- **Passage shown**:
========

SMRs and AMRs

Sunday, April 21, 2013

Getting the facts right on 'right to life' vs. 'right to choose'

Five myths about abortion

By Rickie Solinger, WashPost, Published: April 18

Rickie Solinger is the author of a number of books about the history of reproductive politics, including “Reproductive Politics: What Everyone Needs to Know.”

When debating whether a fetus’s “right to life” trumps a woman’s “right to choose” — or whether the news media has paid enough attention to the trial of a Philadelphia doctor who allegedly killed seven babies born alive during late-term abortions, as well as a pregnant woman — Americans are bitterly divided on abortion. Before abandoning facts for rhetoric, let’s tackle some misunderstandings about this procedure’s history and impact.

1. Laws against abortion have always been based on concern about unborn life.

Abortion was generally legal in the United States until the mid-19th century. At that time, physicians eager to professionalize obstetrics pressed state legislatures to outlaw midwifery and abortion while granting doctors sole authority over pregnancy and childbearing. State anti-abortion statutes were primarily justified on the grounds that women needed to be saved from uneducated folk practitioners, infections, future infertility and other physical risks.

========

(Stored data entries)
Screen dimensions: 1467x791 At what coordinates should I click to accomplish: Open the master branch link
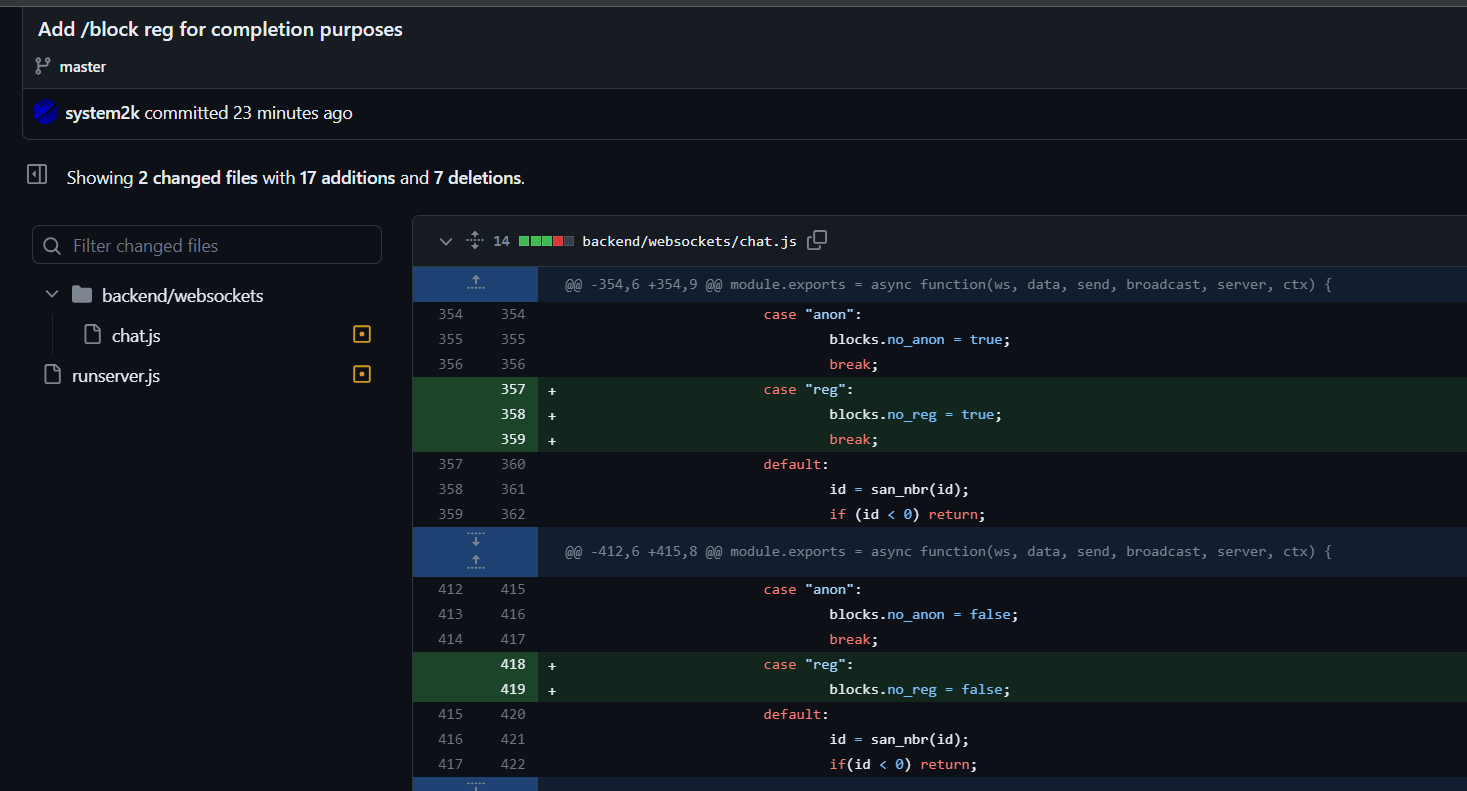(x=82, y=67)
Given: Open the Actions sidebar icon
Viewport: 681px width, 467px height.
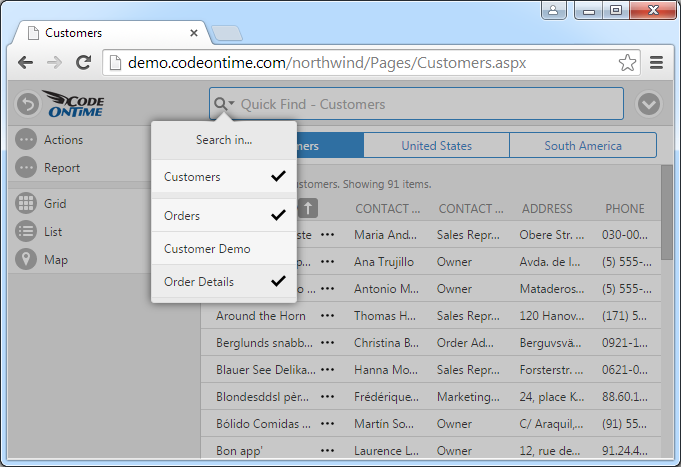Looking at the screenshot, I should point(28,140).

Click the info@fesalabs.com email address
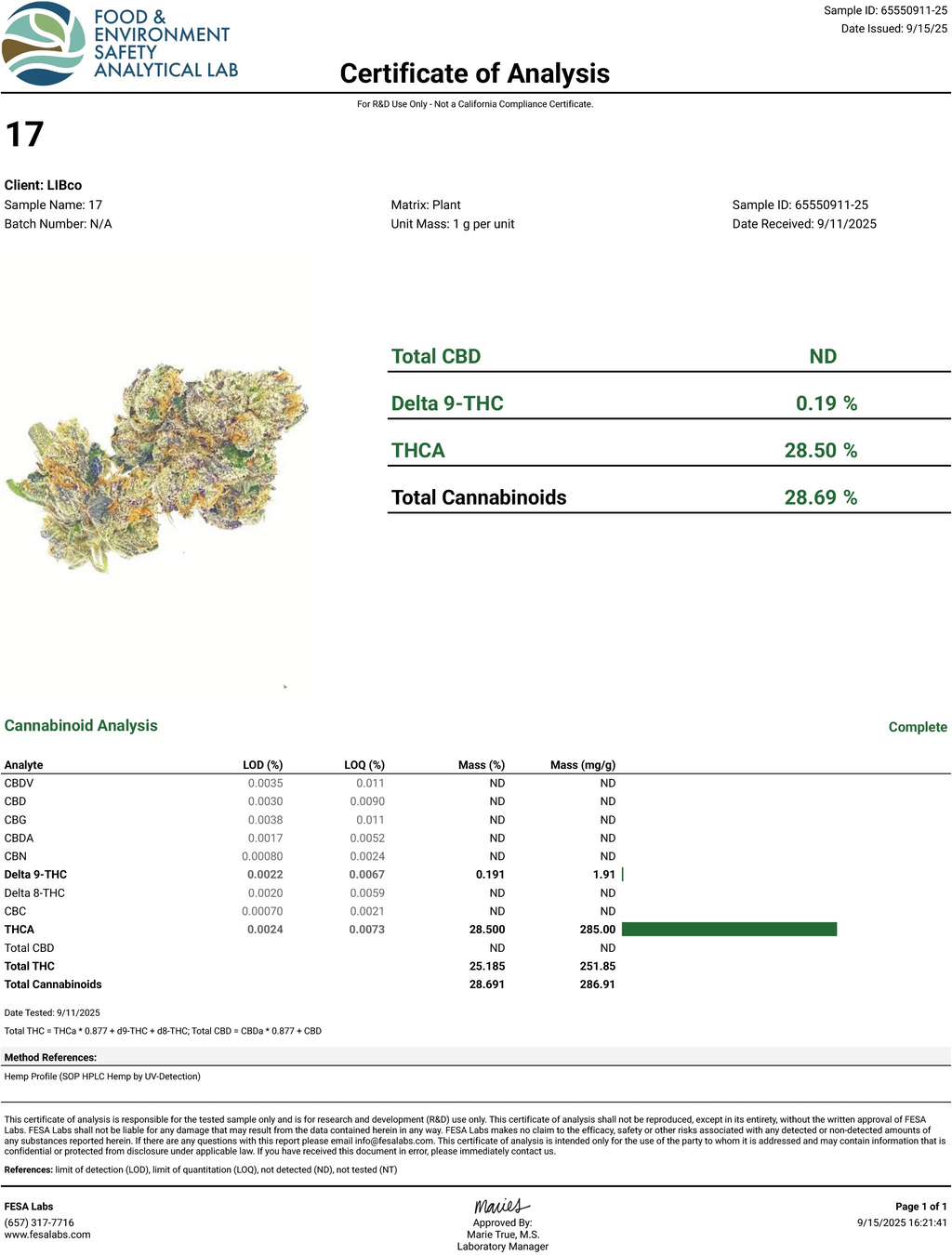(x=394, y=1141)
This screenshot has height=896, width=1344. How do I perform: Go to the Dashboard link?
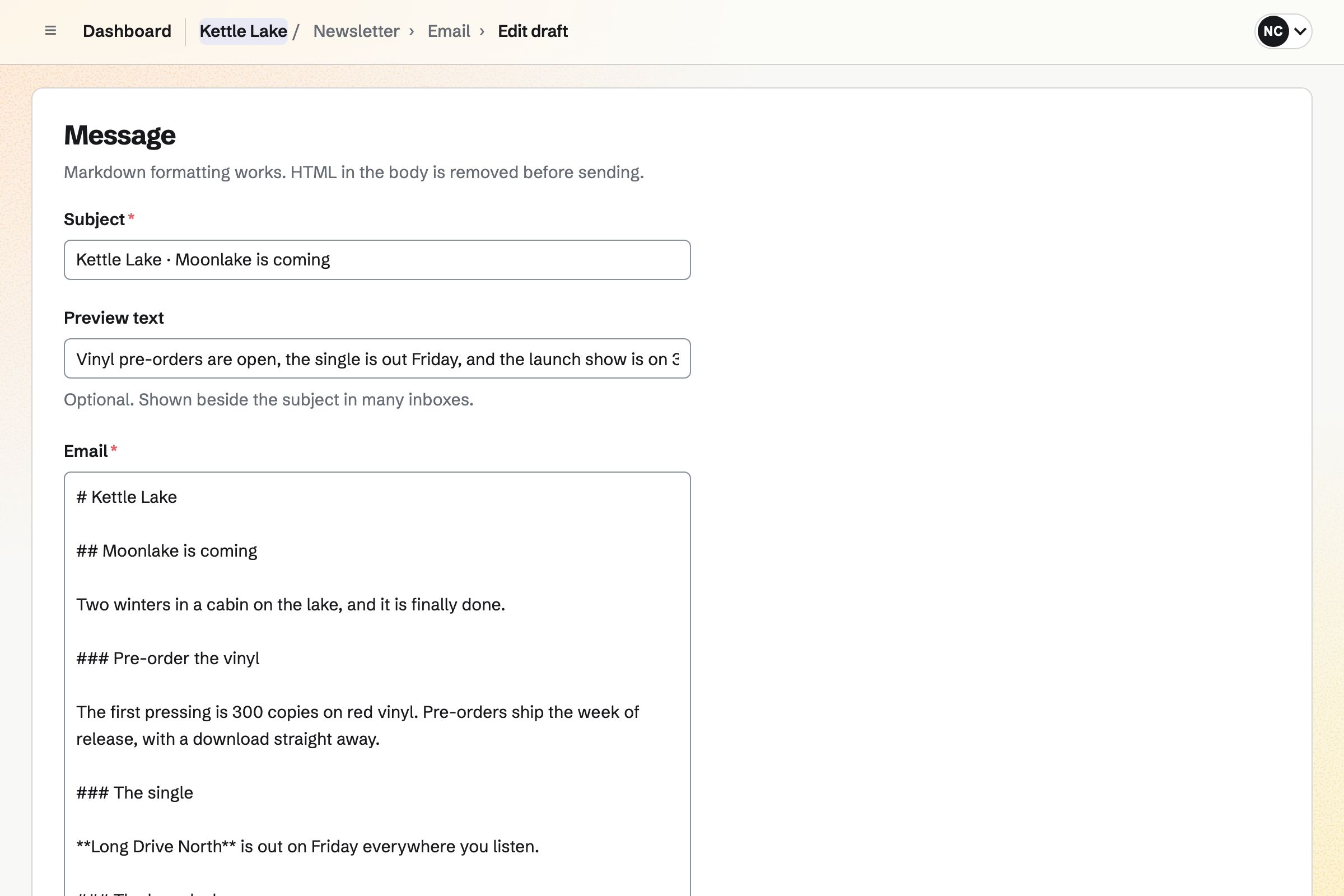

========

- **Explore the material**:
1. According to the article on myths about abortion, until roughly when was abortion generally legal in the United States?
2. Extend the article on myths about abortion, picking up after its final sentence.

- **Set of answers**:
1. Until the mid-19th century.

2.
In the courtroom, prosecutors rarely discussed the unborn, instead accusing abortion providers of preventing women from fulfilling their destiny: motherhood. When early feminists such as Susan B. Anthony opposed abortion, they argued that the disconnect between sexual intercourse and maternity endangered women’s chastity — at the time considered their main basis for moral standing and personal dignity.

Then, in the second half of the 20th century, technology such as sonogram imaging and genetic testing allowed us to see a fetus not simply as a potential life but as a patient requiring diagnosis and treatment, and sometimes entitled to more medical intervention than a pregnant woman.

(More here.)

1 Comments:

Blogger Tom Koch said...

The author mentions several facts and I am not surprised he left out the perspective of the baby. Those on the left side of the aisle profess to be concerned with the weak and marginalized, too bad their concern doesn't carry over to the defenseless.